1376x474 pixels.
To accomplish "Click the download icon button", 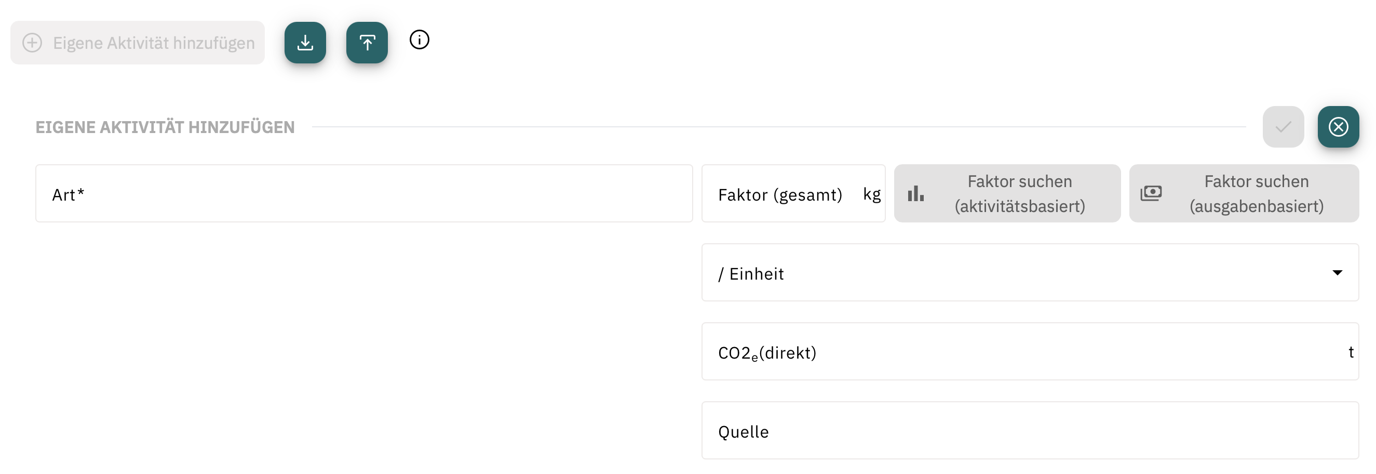I will [x=305, y=43].
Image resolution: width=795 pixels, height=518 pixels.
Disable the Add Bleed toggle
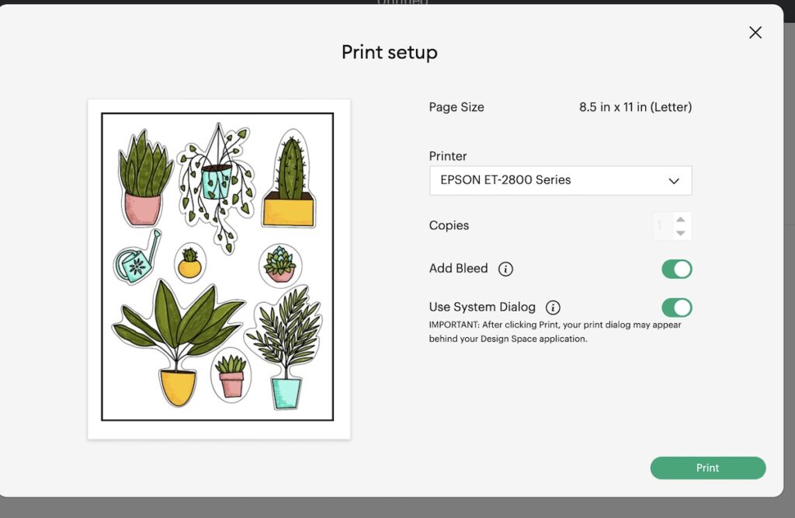pos(675,269)

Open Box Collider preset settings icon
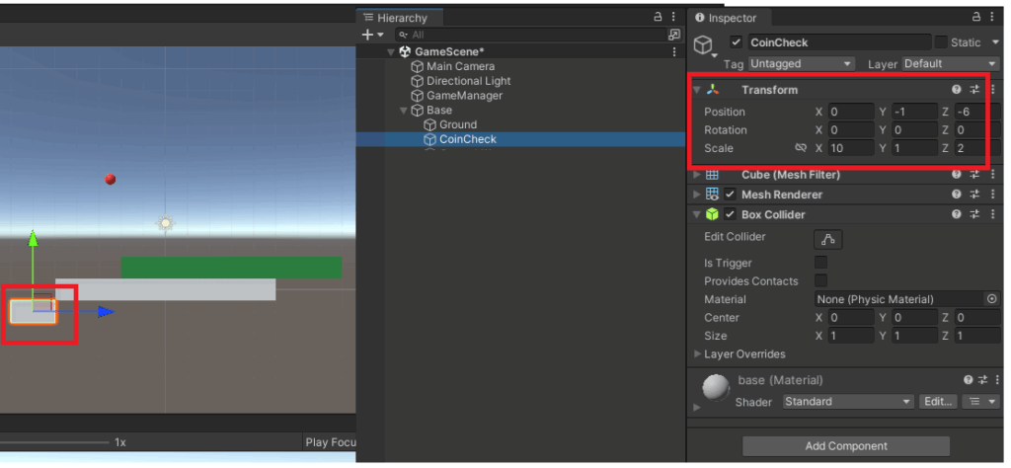click(974, 214)
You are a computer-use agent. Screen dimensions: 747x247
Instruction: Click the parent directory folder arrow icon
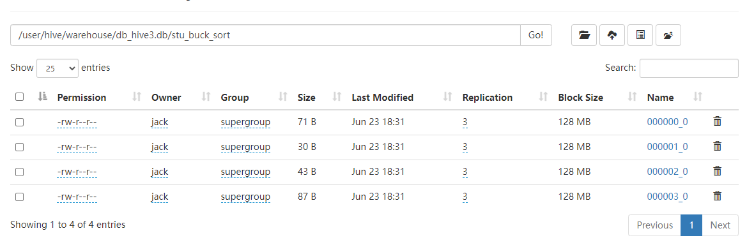(668, 35)
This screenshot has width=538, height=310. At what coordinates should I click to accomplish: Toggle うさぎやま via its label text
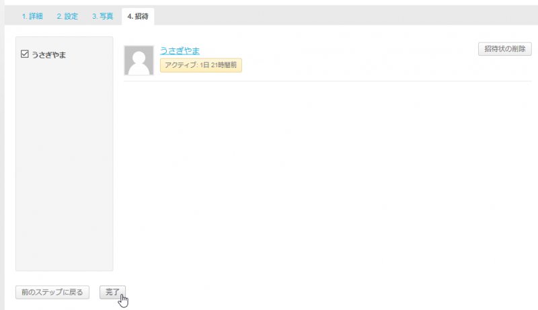48,54
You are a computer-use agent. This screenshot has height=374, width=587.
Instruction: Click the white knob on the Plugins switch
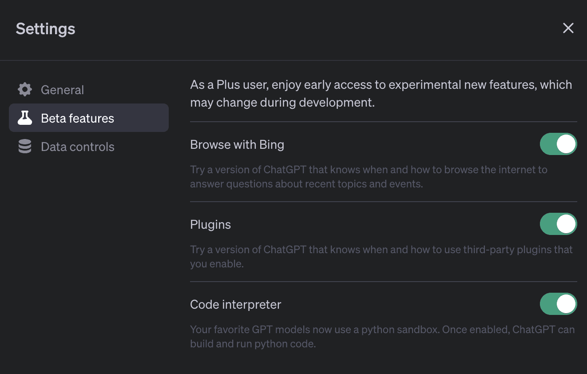pos(566,224)
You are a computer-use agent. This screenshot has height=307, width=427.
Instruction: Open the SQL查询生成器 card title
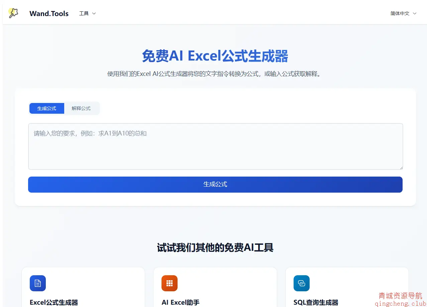point(316,302)
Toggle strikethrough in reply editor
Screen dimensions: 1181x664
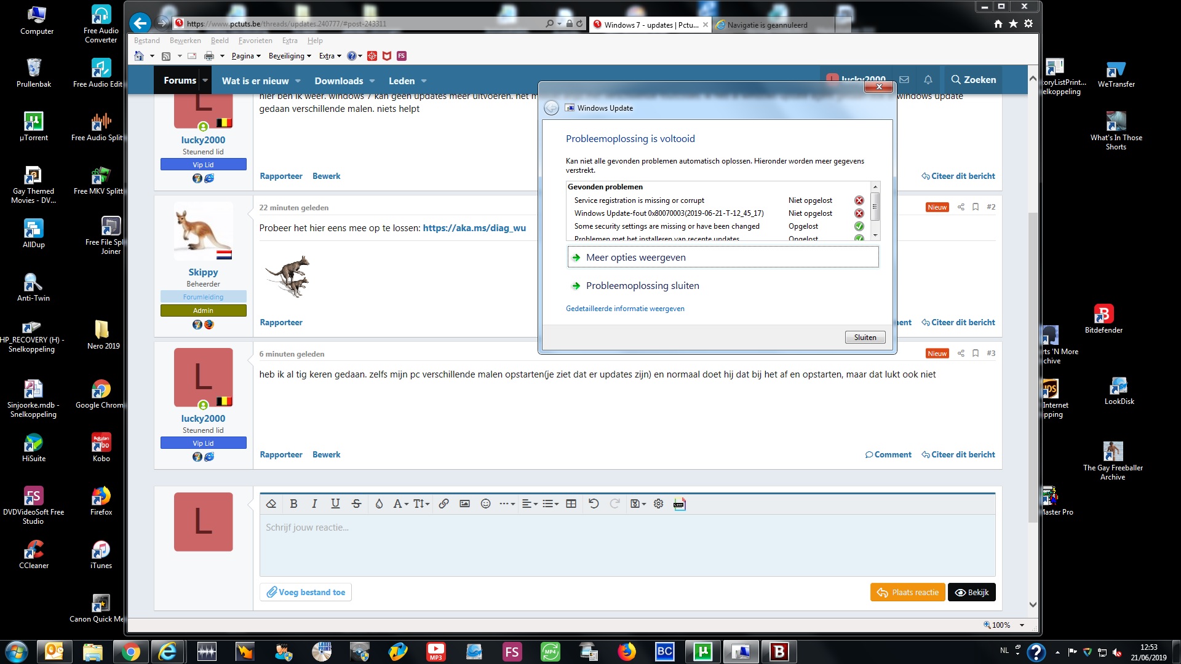click(356, 504)
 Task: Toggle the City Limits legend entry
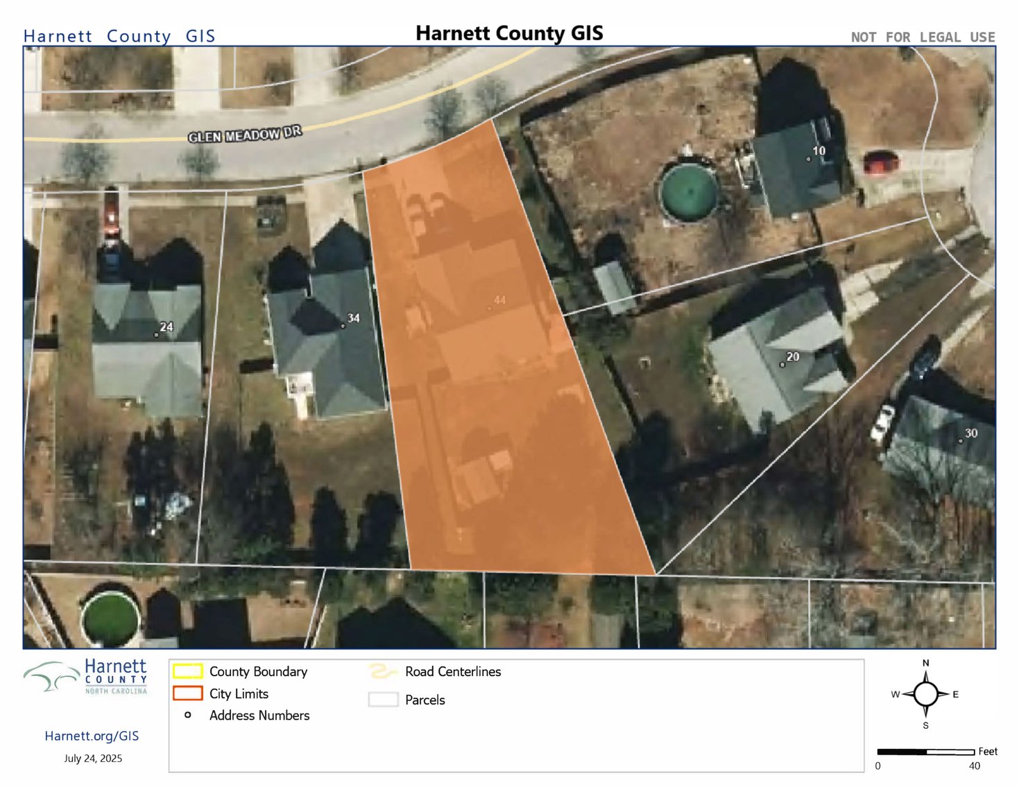tap(239, 693)
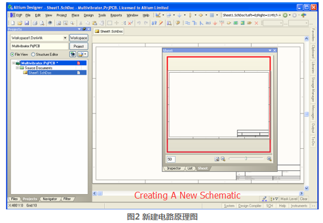The image size is (323, 223).
Task: Click the red No ERC cross icon
Action: (x=256, y=23)
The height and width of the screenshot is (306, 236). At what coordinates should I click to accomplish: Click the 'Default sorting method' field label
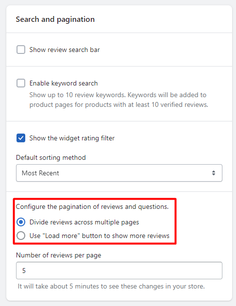click(x=51, y=157)
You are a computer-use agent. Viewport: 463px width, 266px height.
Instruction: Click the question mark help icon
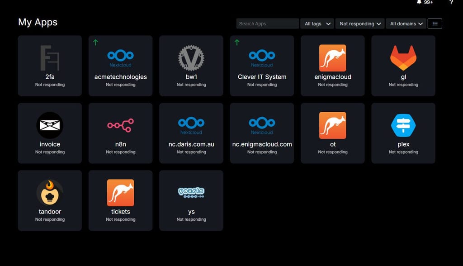point(451,2)
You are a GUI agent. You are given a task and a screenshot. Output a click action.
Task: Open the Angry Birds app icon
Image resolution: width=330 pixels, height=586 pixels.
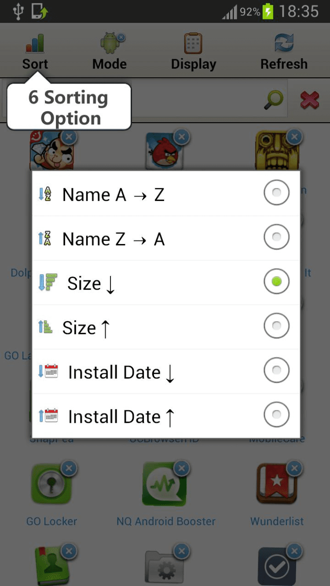click(164, 152)
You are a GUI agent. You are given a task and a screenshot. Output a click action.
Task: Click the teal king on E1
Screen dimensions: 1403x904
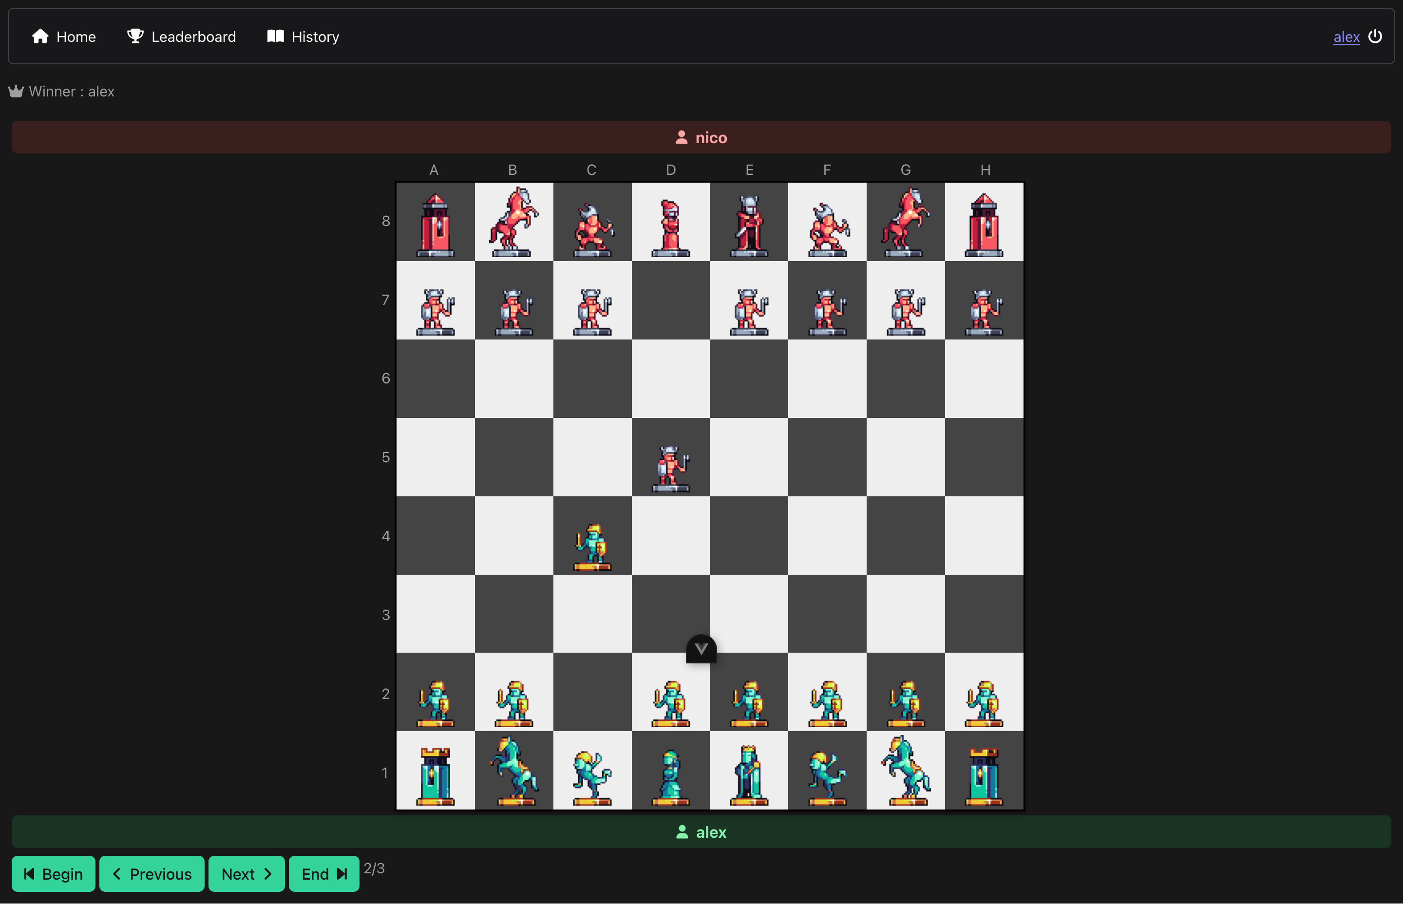click(748, 774)
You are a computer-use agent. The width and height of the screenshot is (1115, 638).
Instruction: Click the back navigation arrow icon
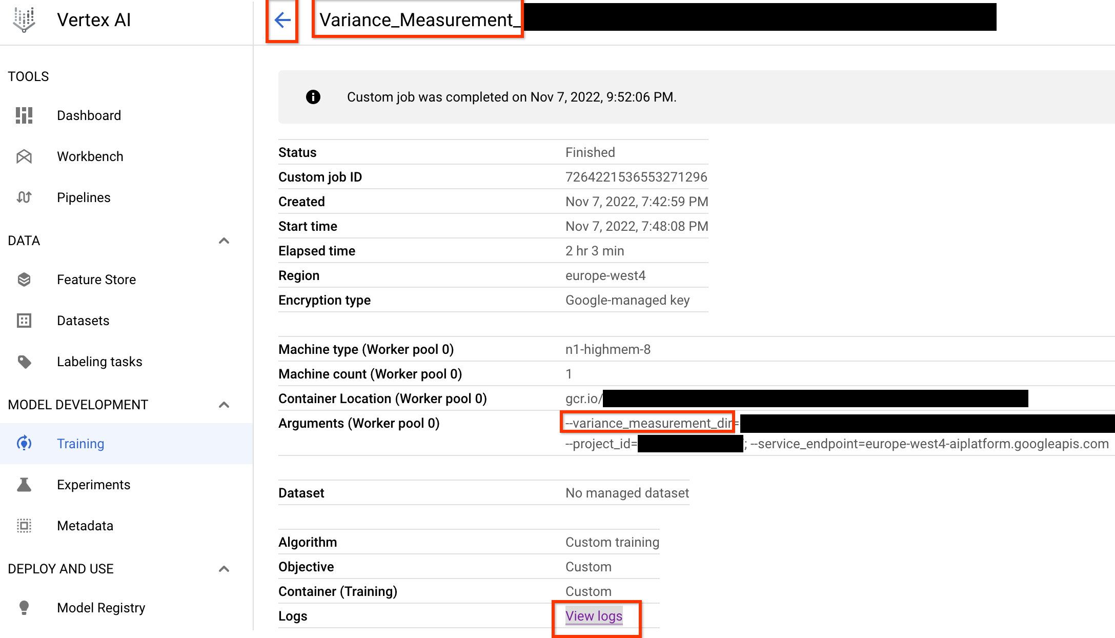click(283, 20)
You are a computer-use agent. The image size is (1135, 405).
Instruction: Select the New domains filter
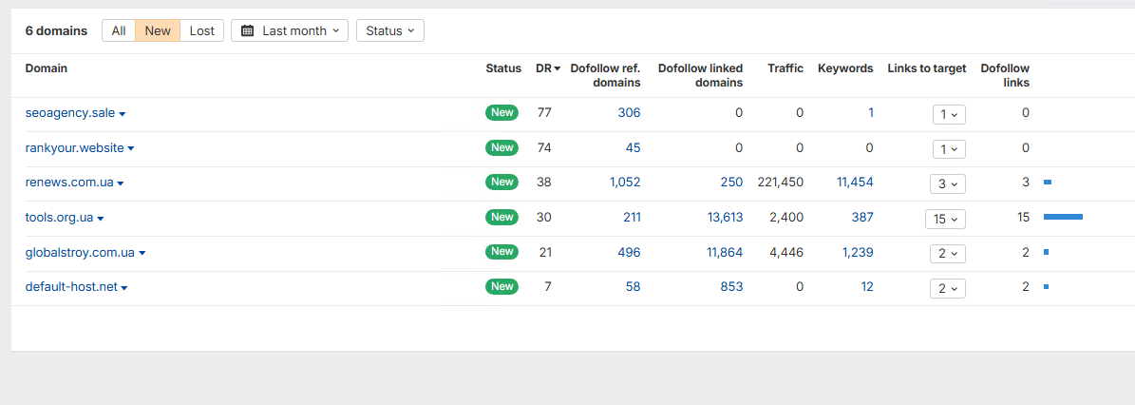coord(158,30)
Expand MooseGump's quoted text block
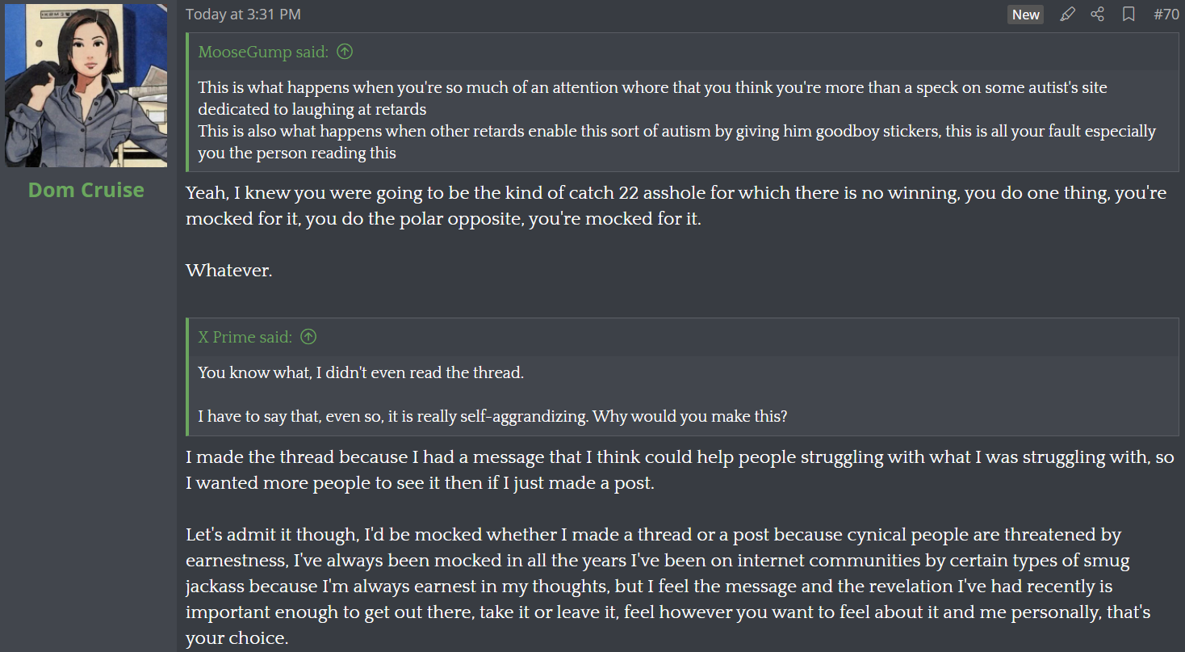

● ● ● ●

Extract every line in the entries that contains the word "should".

This screenshot has width=538, height=310. At what coordinates should I click to accomplish: Toggle うさぎやま via its label text
The height and width of the screenshot is (306, 236). At what coordinates should I click to accomplish: Click the 'Default sorting method' field label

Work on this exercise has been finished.